CAIRO: Two journalists have filed a series of complaints against both campus security at Ain Shams University and its president, Ahmed Zaki Badr, and say that guards obstructed them from reporting on student demonstrations last week, blocking one man’s entrance to the campus and violently beating another who made it inside.
Aboul Seoud Mohamed, a journalist with Al-Masry Al-Youm, says that security forces barred him from entering the campus when he went to cover the demonstrations protesting vote-rigging and state interference in student body elections.
“I gave the security officers at the gates my card saying that I am a journalist and a member of the syndicate, but they said that I couldn’t enter unless I had a special pass, Mohamed told Daily News Egypt. “I knew this wasn’t right, so I called the President of the University, Ahmed Zaki Badr, and he said he would send someone from the public relations (PR) office down to escort me in to the campus.
“I waited for two hours and no one came, he added. “I called the president’s office and the PR office again and again and no one ever came down.
While he stood waiting outside the university, Mohamed says he saw Amr Sharaf, a photographer from Al Dostour, come stumbling out. He had been badly beaten.
“He was badly hurt and had wounds on his head, says Mohamed. “He said he had been beaten by a police officer.
“We tried to take a picture of Amr Sharaf and his wounds but the security officers said we couldn’t because it would tarnish the reputation of the university.
Sharaf could not be reached for comment at press time, but according to reports published in Al-Masry Al-Youm he was beaten with clubs by campus police and a mob of plainclothes officers until he lost consciousness. He was later hospitalized at Ain Shams University Hospital.
According to the complaint, the two have accused Ahmed Helmy, an officer with campus security, and President Ahmed Zaki Badr of illegally denying Mohamed access to the grounds of the university.
Sherif Kadry, another officer with campus security, stands accused of smashing Sharaf’s camera and assaulting him along with a number of unidentified plainclothes agents.
Security was on high alert on the day of the demonstrations, which witnesses say drew 500 student activists to the campus to chant slogans against both the Mubarak regime and university president Ahmed Zaki Badr, son of a former Interior Minister.
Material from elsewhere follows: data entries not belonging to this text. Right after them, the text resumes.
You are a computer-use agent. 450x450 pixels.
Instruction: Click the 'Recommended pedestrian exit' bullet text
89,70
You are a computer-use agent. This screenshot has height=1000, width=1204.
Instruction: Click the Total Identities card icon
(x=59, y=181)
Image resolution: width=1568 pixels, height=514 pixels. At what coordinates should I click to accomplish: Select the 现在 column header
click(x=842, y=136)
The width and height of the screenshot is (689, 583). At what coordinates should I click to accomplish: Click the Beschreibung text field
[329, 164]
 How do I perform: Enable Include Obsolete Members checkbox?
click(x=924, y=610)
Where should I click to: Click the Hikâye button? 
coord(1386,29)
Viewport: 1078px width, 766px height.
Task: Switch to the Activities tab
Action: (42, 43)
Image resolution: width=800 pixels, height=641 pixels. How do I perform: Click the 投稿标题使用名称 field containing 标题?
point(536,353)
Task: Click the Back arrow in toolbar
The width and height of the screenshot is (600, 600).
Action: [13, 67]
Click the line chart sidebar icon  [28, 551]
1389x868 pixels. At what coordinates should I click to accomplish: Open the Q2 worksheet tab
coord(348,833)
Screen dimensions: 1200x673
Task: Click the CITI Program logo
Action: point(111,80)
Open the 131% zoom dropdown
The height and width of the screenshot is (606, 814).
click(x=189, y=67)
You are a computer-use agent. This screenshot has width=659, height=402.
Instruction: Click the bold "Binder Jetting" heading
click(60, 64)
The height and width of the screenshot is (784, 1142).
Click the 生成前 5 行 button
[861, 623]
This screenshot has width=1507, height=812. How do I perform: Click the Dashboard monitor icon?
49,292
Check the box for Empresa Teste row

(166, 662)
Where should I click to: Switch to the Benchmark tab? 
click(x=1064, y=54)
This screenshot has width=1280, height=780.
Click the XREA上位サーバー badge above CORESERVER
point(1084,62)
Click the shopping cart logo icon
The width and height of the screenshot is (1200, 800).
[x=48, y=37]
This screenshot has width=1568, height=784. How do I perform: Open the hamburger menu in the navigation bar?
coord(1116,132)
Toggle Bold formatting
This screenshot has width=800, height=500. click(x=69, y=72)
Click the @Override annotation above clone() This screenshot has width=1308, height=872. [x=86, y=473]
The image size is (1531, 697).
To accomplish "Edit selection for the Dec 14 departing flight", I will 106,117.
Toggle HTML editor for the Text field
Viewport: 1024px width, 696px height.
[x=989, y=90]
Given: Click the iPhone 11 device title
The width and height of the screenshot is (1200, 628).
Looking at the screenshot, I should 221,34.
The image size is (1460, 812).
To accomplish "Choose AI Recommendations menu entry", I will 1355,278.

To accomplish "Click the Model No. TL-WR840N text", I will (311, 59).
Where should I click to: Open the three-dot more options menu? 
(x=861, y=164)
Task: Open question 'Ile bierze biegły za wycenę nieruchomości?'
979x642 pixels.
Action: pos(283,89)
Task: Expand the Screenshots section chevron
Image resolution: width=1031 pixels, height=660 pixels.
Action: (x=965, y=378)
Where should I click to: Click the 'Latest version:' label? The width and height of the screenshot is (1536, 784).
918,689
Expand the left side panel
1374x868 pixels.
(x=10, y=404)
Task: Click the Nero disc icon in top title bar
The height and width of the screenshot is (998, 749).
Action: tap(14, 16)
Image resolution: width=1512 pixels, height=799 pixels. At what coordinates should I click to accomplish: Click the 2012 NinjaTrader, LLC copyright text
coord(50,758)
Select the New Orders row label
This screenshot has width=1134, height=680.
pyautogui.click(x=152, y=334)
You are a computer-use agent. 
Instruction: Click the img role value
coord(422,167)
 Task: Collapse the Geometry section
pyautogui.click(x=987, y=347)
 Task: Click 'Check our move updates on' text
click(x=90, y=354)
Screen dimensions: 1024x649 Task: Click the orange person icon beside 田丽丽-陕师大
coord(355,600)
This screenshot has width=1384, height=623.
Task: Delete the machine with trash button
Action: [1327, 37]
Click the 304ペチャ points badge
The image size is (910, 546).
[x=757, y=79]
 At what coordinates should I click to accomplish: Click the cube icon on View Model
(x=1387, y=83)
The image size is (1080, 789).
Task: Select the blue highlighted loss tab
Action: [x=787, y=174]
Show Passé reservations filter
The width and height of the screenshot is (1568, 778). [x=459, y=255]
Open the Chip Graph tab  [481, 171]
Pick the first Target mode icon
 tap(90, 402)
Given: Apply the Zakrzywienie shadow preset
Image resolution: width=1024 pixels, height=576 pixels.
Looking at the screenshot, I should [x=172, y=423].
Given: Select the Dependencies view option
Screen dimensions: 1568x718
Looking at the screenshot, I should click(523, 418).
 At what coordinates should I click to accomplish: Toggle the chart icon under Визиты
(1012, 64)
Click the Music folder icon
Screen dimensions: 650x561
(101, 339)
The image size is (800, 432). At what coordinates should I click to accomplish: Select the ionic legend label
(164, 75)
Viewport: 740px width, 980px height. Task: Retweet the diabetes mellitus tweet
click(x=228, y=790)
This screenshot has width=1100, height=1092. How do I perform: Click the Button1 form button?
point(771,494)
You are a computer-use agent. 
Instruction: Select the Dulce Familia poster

Students complain that university officials loyal to the ruling National Democratic Party intervened in student elections, disqualifying candidates seen as not being loyal enough to the government. Islamist candidates in particular were barred from running for seats in the student union.
Such tactics are a common feature of Egypt’s annual student elections, as the government tries to ensure that student unions at the nation’s largest universities do not become a platform for opposition groups.
Protests and clashes erupted at several universities after last week’s elections, with students across the country complaining that votes were being rigged by state security forces and NDP loyalists within university administrations. In Zagazig University alone, located at the delta town of Zagazig, the university disqualified more than 500 students from running for office based on their perceived political affiliation.